Estimate frequencies of items in stream.

Algorithm

  1. Initialize \(d \times w\) matrix of counters to 0
  2. Use \(d\) hash functions mapping to \([0, w)\)
  3. Add item: increment counters at \(M[i, h_i(x)]\) for \(i=1,\ldots,d\)
  4. Estimate frequency: \(\hat{f}(x) = \min_i M[i, h_i(x)]\)

Error Bound

With probability \(1-\delta\):

\[ \hat{f}(x) \le f(x) + \epsilon n \]

where \(w = \lceil e / \epsilon \rceil\) and \(d = \lceil \ln(1/\delta) \rceil\).

Comparison to Misra-Gries

  • Count-Min: Point queries, any item
  • Misra-Gries: Top-k queries, only frequent items

Not implemented in current version

PySuricata uses Misra-Gries for top-k. Count-Min Sketch may be added for full frequency queries.

Choosing Algorithms

Need Algorithm Memory Error
Distinct count KMV O(k) \(1/\sqrt{k}\)
Distinct count (min memory) HyperLogLog O(m log log n) \(1/\sqrt{m}\)
Top-k items Misra-Gries O(k) \(n/k\) frequency
Top-k items (point queries) Count-Min O(dw) \(\epsilon n\)
Uniform sample Reservoir O(k) Exact
Membership test Bloom filter O(m) \(P_{\text{fp}}\)

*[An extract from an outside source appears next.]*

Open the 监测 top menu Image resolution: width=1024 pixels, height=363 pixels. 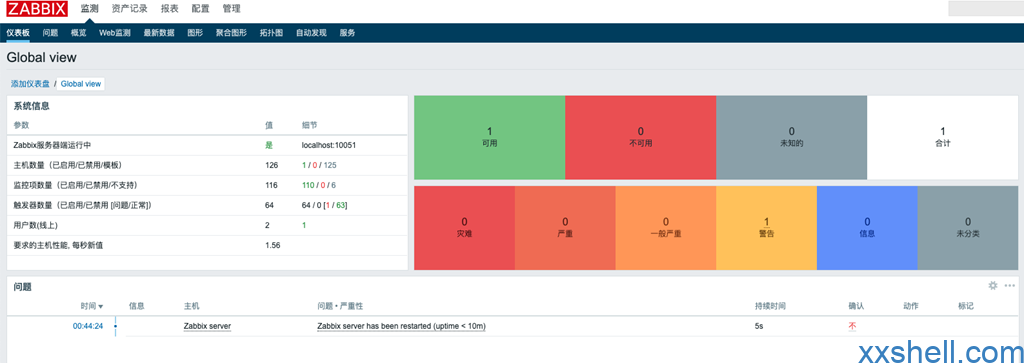pos(89,9)
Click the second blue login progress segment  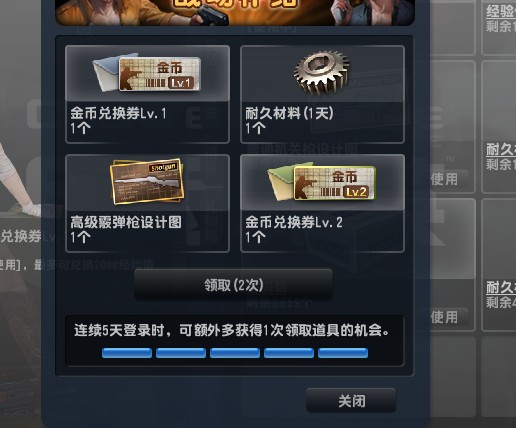coord(181,353)
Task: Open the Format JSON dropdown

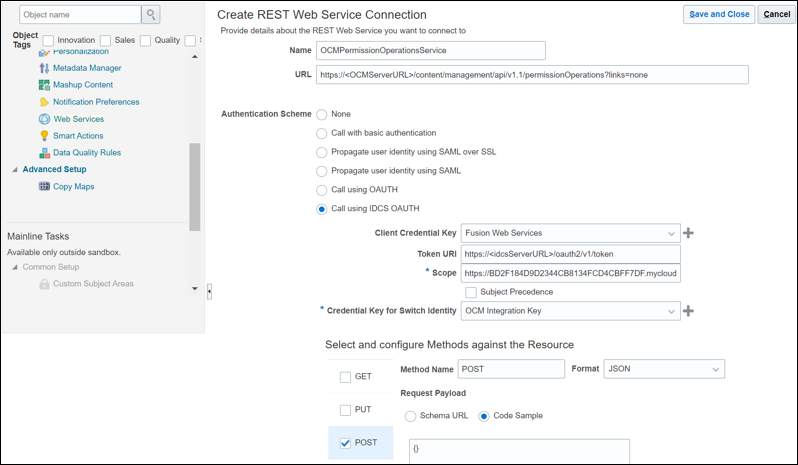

Implementation in PySuricata

NumericAccumulator

self._uniques = KMV(config.uniques_sketch_size)  # Distinct count
self._sample = ReservoirSampler(config.sample_size)  # Quantiles

CategoricalAccumulator

self._topk = MisraGries(config.top_k_size)  # Top values
self._uniques = KMV(config.uniques_sketch_size)  # Distinct count

References

  1. Bar-Yossef, Z. et al. (2002), "Counting Distinct Elements in a Data Stream", RANDOM.

  2. Misra, J., Gries, D. (1982), "Finding repeated elements", Science of Computer Programming, 2(2): 143–152.

  3. Flajolet, P. et al. (2007), "HyperLogLog: The analysis of a near-optimal cardinality estimation algorithm", DMTCS, AH: 137–156.

  4. Vitter, J.S. (1985), "Random Sampling with a Reservoir", ACM TOMS, 11(1): 37–57.

  5. Bloom, B.H. (1970), "Space/time trade-offs in hash coding with allowable errors", CACM, 13(7): 422–426.

  6. Cormode, G., Muthukrishnan, S. (2005), "An Improved Data Stream Summary: The Count-Min Sketch and its Applications", Journal of Algorithms, 55(1): 58–75.